Os sonhos de Kleber Mendonça Filho
Em Aquarius, artefatos imobiliários armazenam e projetam afetos contra a tela de cinema. Apartamentos guardam lembranças e pesadelos, encenados nos sonhos de proprietários que dormem, que dormiram por séculos.
Os crimes do presente vem na forma de criadas, negros, moleques e escravos perambulando pelos apartamentos em meio às memórias sensuais armazenadas nas mobílias. O suspense nos filmes de Kleber é a expectativa da retaliação, da reparação que não virá sem banho de sangue — exceto que nunca vem. Lembre-se dos bandidos pulando o muro e se amontoando como enxames de baratas no sonho da menininha em O som ao redor — expectativa, desejo e pesadelo ao mesmo tempo; ou o câncer de Clara que se torna o “câncer da escravidão”, quando Clara sonha com a esquecida empregada que roubava jóias, agora ao pé da cama apontando-lhe o seio removido que sangra; ou a cena em que a empregada atual, de resto dócil, irrompe com violência antidiegética e alucinatória ao mostrar uma foto do seu filho, de quem ninguém quis saber — um insert em que a criadagem do presente reclama a História do apartamento para si, e se impõe ao realismo familiar naturalizado da cena familiar que lhe exclui, constrangendo até mesmo Clara, a calejada.
Mas se por um lado a reencenação da senzala invadindo a casa grande acontece sempre durante o sono ou a alucinação, na vigília temos a encenação do capital financeiro e artístico (discos, mídias antigas, arte, sofisticação, coisas de que Clara tanto se orgulha). E é fácil ver na vigília de Clara, em simbiose com seu apartamento-sobrado, um pesadelo.
Kleber já afirmou em entrevista que nunca passou por nenhum episódio de violência. Assim, para adentrar na discussão, arma-se com o tema do medo, do pesadelo, imagem e forma da História. E mesmo que passássemos sem essa certificação biográfica, ainda resta o fato de que o virtuosismo estilístico de Kleber é toda uma estética do medo, de uma História que pode levantar e reclamar a qualquer momento.
Por mais que Aquarius seja, basicamente, Clara, não são os personagens que sentem medo, mas sim o espectador, encontrado na fronteira entre sono e vigília, entre os crimes do passado e os crimes do presente. O espectador está implicado na rede de violência e história, um intruso a quem foi concedido observar camadas históricas e pontos de vista se desenrolando na superfície do filme ao mesmo tempo, inacessíveis aos personagens.
Mas o medo é de qual ponto de vista? Ou é o medo de um ponto de vista?

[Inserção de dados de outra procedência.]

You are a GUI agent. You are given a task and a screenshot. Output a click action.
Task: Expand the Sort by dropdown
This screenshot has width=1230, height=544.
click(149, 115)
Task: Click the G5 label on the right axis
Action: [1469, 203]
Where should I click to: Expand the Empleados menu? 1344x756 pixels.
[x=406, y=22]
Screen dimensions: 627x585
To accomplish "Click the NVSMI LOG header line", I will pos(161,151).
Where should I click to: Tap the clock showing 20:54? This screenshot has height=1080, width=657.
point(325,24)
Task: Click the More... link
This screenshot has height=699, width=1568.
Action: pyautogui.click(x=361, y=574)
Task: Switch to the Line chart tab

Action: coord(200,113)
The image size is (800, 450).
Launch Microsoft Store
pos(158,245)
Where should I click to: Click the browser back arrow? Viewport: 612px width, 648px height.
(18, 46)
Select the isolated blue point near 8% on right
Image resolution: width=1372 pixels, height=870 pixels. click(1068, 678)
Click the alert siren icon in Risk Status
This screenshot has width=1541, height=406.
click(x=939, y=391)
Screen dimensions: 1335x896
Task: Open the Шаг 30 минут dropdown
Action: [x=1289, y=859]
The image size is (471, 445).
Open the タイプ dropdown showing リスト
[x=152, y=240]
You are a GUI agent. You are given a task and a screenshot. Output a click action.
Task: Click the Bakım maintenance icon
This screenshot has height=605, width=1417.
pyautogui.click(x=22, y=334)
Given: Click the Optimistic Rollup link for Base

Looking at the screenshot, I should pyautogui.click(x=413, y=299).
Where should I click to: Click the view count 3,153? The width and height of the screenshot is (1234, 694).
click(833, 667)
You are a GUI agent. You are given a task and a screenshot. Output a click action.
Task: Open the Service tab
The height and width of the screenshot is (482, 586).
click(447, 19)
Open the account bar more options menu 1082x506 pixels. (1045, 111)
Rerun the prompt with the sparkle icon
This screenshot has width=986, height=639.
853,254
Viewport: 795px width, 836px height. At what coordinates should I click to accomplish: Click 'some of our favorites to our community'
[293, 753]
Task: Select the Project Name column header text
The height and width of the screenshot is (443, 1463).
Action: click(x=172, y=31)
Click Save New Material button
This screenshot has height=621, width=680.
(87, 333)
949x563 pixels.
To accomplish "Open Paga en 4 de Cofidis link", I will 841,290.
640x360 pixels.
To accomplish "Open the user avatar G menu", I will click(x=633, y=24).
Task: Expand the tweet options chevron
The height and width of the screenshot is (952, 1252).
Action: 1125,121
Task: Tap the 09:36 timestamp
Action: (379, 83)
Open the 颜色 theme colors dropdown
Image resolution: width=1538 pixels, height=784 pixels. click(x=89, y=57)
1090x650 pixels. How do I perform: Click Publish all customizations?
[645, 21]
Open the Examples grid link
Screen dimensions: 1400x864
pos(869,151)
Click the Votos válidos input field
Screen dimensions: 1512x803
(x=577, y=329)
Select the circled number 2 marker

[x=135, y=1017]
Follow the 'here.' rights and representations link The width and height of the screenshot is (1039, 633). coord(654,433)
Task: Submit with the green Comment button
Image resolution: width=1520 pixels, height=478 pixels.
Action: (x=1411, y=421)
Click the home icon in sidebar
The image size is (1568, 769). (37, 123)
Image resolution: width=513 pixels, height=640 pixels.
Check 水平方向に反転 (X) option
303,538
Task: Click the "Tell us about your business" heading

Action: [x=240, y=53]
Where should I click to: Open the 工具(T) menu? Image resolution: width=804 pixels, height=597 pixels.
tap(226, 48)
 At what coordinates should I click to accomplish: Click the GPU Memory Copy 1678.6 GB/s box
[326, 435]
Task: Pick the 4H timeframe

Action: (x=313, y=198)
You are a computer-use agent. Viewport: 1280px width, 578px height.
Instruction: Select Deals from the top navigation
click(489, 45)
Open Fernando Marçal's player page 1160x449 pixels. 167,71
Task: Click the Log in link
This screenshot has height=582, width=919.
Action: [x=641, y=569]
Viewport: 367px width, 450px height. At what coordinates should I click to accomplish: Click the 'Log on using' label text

Kleber é Kleber e seria arrogante da parte dele querer partir de qualquer outra perspectiva que não a sua própria. OK.
Só que nas discussões sobre o filme, a questão das perspectiva não é nunca mencionada. (Não ajuda que, quando calha de ser, é nos piores termos possíveis).
Tudo que quero dizer é: gente, olha ali, uma perspectiva.
O que é uma perspectiva, principalmente no cinema? Uma engenharia que distribui vetores, linhas, traçados e cálculos, que por sua vez desenham memórias e afetos específicos, resultando numa moldura que faz ver alguma coisa. É uma máquina que sonha.
A celebração em torno de Aquárius me pareceu a celebração de uma máquina que tem a intenção de insinuar outras máquinas, mas continua sendo uma única máquina.
Não faz sentido “culpar o filme por causa do fandom”. Mas, quando os sonhos da máquina promovem catarse em todo um grupo de gente, que então se vêem representadas e sentem-se expiadas, ao invés de ignorar a recepção, podemos tratar a laudatória como sinal de fumaça da máquina.